[PROVIDED MATERIAL]
◇ ◇ ◇ ◇
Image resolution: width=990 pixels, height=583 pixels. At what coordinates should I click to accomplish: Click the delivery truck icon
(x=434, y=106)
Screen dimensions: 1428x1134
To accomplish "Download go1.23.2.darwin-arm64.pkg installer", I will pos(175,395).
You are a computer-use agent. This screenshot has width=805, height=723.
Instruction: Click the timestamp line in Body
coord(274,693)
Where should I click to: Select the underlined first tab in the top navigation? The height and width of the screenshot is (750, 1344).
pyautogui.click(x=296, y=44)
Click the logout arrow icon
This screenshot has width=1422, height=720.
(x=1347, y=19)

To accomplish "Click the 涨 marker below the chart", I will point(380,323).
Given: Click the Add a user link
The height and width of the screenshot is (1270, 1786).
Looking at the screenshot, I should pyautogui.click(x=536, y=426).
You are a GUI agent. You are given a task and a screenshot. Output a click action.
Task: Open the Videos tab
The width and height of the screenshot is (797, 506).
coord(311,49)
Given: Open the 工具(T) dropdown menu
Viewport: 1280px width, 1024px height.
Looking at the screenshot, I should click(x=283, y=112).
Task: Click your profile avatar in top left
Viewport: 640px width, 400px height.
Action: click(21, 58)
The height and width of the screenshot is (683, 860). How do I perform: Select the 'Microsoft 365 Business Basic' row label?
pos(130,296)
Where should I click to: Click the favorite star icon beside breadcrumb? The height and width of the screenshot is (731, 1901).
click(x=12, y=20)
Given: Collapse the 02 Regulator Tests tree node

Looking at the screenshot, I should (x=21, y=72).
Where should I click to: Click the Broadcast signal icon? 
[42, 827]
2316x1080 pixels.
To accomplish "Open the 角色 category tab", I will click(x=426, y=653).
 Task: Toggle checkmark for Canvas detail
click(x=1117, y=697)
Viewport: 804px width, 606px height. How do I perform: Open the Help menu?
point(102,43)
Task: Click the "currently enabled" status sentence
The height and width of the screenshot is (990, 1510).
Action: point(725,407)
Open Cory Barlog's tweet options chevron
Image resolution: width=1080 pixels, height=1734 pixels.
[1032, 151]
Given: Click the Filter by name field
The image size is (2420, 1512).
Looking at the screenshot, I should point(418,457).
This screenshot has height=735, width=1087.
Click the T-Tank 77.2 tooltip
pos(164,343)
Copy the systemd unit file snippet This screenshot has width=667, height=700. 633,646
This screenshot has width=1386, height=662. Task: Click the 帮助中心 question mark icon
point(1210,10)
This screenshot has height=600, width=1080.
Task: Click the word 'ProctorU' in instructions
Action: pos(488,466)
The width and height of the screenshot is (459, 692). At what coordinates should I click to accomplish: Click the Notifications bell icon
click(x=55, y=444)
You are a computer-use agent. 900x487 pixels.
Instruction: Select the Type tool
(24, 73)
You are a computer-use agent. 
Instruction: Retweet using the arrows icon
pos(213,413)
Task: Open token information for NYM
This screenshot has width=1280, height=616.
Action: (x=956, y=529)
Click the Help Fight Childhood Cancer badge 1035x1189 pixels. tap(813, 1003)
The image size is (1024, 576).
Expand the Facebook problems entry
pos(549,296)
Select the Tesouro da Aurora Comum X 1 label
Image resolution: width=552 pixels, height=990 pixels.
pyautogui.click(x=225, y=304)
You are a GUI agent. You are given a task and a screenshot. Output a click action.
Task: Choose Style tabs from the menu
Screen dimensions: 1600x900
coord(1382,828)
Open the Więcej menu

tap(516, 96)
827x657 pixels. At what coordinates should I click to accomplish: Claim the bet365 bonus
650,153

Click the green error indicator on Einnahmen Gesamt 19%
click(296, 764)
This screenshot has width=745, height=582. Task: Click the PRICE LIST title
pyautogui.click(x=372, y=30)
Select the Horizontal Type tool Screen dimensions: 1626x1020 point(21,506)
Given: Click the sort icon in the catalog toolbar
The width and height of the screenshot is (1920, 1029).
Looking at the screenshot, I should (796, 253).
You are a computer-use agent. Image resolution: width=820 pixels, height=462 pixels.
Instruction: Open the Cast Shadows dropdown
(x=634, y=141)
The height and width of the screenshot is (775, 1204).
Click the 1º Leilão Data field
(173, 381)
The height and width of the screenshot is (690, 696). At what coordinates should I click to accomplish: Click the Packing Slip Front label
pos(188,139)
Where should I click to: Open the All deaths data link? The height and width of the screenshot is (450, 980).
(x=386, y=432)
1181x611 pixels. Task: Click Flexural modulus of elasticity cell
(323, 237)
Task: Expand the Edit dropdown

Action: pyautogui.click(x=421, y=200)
◇ ◇ ◇ ◇
Retype exactly the lines of the data above that fall between the line with "Screen dimensions: 1600x900" and the line with "Select the Horizontal", inclusive, and add nothing.

[ANSWER TO THE PROBLEM]
Screen dimensions: 1600x900
coord(1382,828)
Open the Więcej menu

tap(516, 96)
827x657 pixels. At what coordinates should I click to accomplish: Claim the bet365 bonus
650,153

Click the green error indicator on Einnahmen Gesamt 19%
click(296, 764)
This screenshot has width=745, height=582. Task: Click the PRICE LIST title
pyautogui.click(x=372, y=30)
Select the Horizontal Type tool Screen dimensions: 1626x1020 point(21,506)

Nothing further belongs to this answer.